The MiL drifted towards the Kiev, so like Express Two just before it collided with the Karpaty. The deck did not, to Ardenyev's comprehension, enlarge with proximity. It was a grey strip, angled across the substance of the carrier, all the lower decks between them and the sea.
The pilot turned to him. "You'll winch down while the chopper's on auto-hover."
"Can't you land?" There was a strange relief amid the surprise.
“Yes — but I'm not risking it with you lot on board. You'll winch down. OK?"
Ardenyev nodded. "We haven't got a winchman on board."
"Can you do it?"
"Yes."
"Get back there and get on with it. I'll clear it with the bridge."
Ardenyev paused for a moment, and then forced himself out of his seat and climbed over it into the passenger compartment. The imperatives of Dolohov's orders were insinuating themselves again, until he saw the blank, automaton faces of his team. Stunned into emptiness of mind, except where their own fears peered over their shoulders or crawled like indigestion in their stomachs. A sharp pain of fear, a bilious taste in their throats.
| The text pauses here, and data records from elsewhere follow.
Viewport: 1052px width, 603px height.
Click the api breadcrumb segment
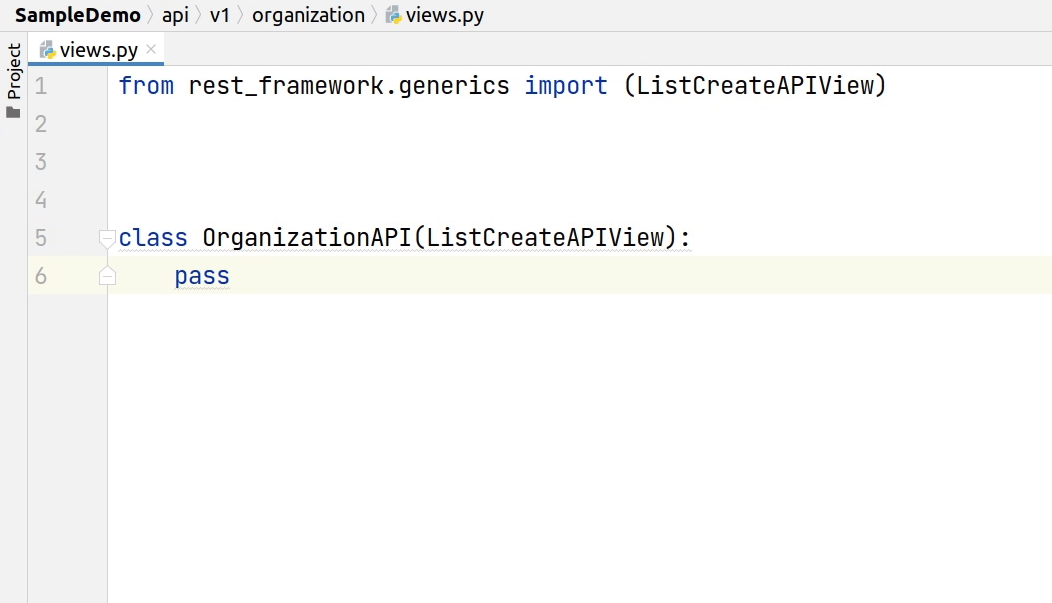[175, 16]
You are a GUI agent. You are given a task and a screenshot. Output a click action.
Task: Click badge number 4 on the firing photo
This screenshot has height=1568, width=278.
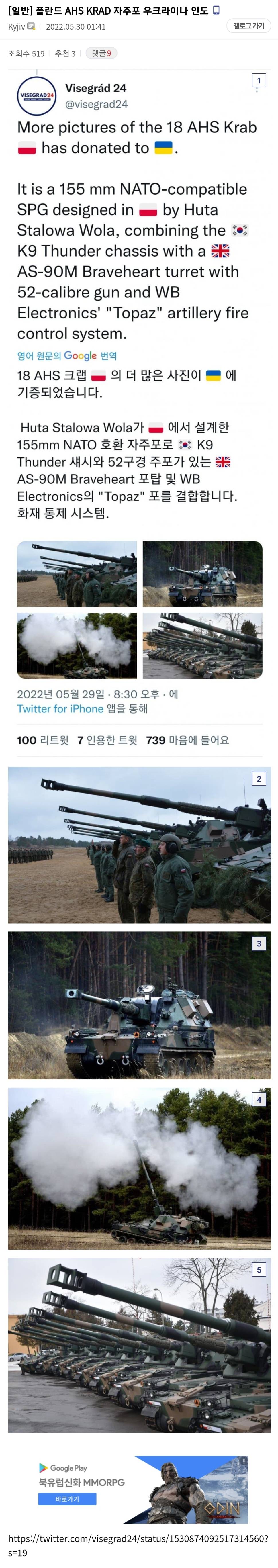[x=259, y=1099]
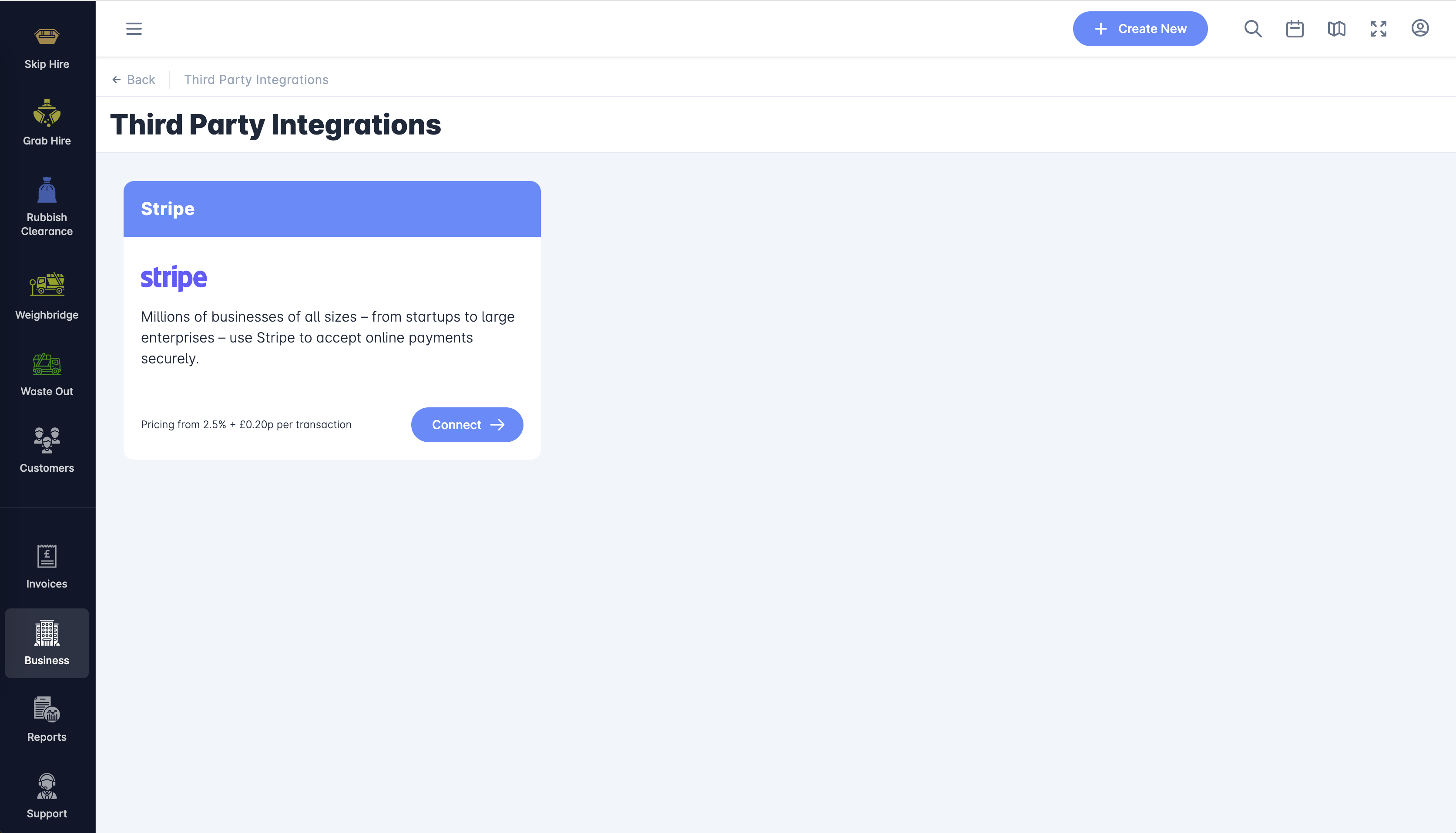Open the Waste Out section
The height and width of the screenshot is (833, 1456).
(x=47, y=375)
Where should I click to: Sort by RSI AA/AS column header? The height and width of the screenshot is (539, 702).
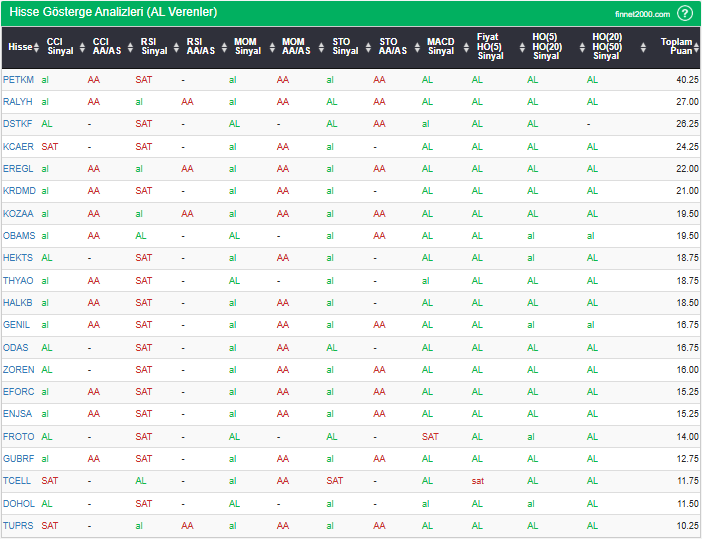click(x=200, y=47)
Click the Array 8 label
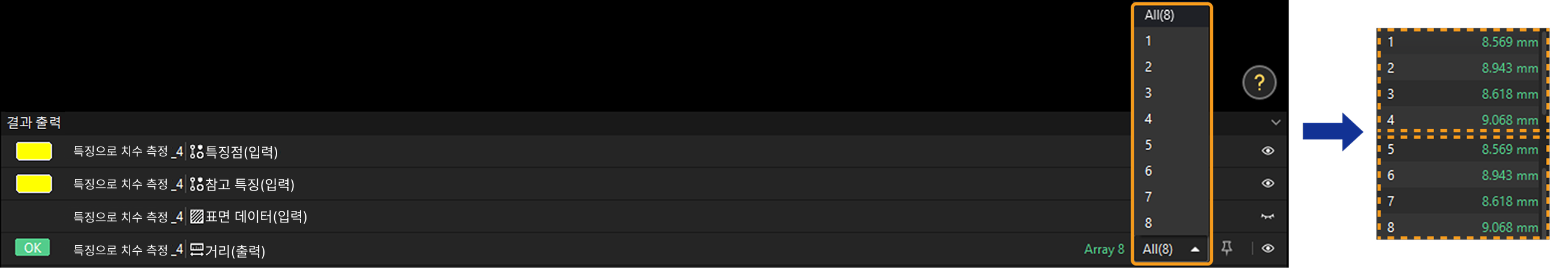Viewport: 1568px width, 268px height. 1104,249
"Viktor, we're winching down. Get the door open." Teplov looked up at him, acknowledging the necessity of the snapped order, resenting it, too. The offices for the dead, their mates, their importance to the operation; all clear in Teplov's eyes. Then he got up and went aft, unlocking the door and sliding it open. The wind howled amongst them as if Teplov had admitted an enemy already triumphing. "Get ready — one at a time." The helicopter lurched, one man getting to his feet was flung back against the fuselage, and his face revealed no pain, only a concentration of fear.
Ardenyev lifted him to his feet and shuffled him to the door. They clung to the straps, watching the lighted deck beneath them edge closer, shifting as the sea willed. The young man looked into Ardenyev's face, and seemed to discover something he could trust there. A habit of obedience, it might have been. He allowed Ardenyev to slip the winch harness beneath his arms, and to guide him to the open door. His hair was blown back from his white forehead, and his hands gripped the edges of the doorway Ardenyev placed his hand against his back, and nodded to Teplov. The motor of the winch started up, and the man sat down, dangling his legs over the deck. He looked up as it swung away from the chopper, and then suddenly the MiL was moving with the deck, perhaps thirty or forty feet above it, swaying as in a breeze by virtue of the auto-hover matching its movements to the pitch of the carrier's deck.